Alterations in Glycosphingolipid Patterns in a Line of African Green Monkey Kidney Cells Infected with Herpesvirus

Abstract

The major glycosphingolipids (GSL) of a line of African green monkey kidney cells (BGM) were characterized as glucosylceramide, lactosylceramide galactosyl-galactosyl-glucosylceramide and N-acetylgalactosaminyl-galactosyl-galactosyl-glucosylceramide. Neutral GSL accounted for approximately 80% of total GSL isolated. Predominant gangliosides were N-acetylneuraminyl-galactosyl-glucosylceramide, N-acetylgalactosaminyl-N-acetylneuraminyl-galactosyl-glucosylceramide and galactosyl-N-acetylgalactosaminyl-N-acetylneuraminyl-galactosyl-glucosylceramide.
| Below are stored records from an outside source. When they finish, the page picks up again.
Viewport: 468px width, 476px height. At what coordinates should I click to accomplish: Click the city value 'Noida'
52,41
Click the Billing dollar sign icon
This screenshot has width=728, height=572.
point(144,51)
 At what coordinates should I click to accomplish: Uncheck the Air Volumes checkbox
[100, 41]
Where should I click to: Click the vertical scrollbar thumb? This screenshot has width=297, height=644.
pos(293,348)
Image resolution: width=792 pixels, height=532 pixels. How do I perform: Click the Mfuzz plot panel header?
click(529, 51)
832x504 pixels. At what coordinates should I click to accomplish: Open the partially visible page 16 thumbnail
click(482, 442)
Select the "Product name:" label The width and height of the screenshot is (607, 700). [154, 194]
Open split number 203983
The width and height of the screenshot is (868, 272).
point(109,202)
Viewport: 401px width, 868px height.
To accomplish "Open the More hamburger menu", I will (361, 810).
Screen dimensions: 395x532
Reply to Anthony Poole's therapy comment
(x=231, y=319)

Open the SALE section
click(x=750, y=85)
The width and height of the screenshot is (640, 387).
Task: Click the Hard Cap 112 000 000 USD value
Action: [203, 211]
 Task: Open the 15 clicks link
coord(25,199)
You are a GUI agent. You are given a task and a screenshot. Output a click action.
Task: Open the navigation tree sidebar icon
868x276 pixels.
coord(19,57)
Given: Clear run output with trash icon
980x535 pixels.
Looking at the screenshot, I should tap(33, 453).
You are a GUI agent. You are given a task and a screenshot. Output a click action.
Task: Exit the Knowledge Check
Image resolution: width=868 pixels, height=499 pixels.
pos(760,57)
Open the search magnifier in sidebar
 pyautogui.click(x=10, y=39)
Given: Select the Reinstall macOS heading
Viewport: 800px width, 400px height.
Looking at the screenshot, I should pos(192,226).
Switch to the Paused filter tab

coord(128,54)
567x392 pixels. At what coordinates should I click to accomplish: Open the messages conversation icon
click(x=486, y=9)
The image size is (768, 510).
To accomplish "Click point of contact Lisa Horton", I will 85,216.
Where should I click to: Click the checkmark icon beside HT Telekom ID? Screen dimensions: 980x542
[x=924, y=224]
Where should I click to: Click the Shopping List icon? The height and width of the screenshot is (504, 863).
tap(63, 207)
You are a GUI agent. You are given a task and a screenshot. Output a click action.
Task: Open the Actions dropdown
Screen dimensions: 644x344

Incorporation of labeled galactose into GSL was compared in mock-infected and herpes simplex virus type 1-infected BGM cells. Herpes simplex virus type 1 infection resulted in a 3- to 4-fold increase in galactose incorporation into glucosylceramide and a decrease in galactose incorporation into galactosyl-galactosyl-glucosylceramide and N-acetylgalactosaminyl-galactosyl-galactosyl-glucosylceramide. The virus-induced alteration in the GSL labeling pattern occurred early in infection, before the release of infectious virus, and was not prevented by the presence of cytosine arabinoside. Treatment of uninfected BGM cells with cycloheximide resulted in alterations in the GSL pattern which were similar to those observed in herpes simplex virus type 1-infected cells. An early virus function, e.g., inhibition of host cell protein synthesis, is probably responsible for the observed alterations of GSL metabolism. Experiments with a syncytium-producing strain of herpes simplex virus type 1, herpes simplex virus type 2 and pseudorabies virus indicated that other herpesviruses altered GSL metabolism in a manner similar to herpes simplex virus type 1.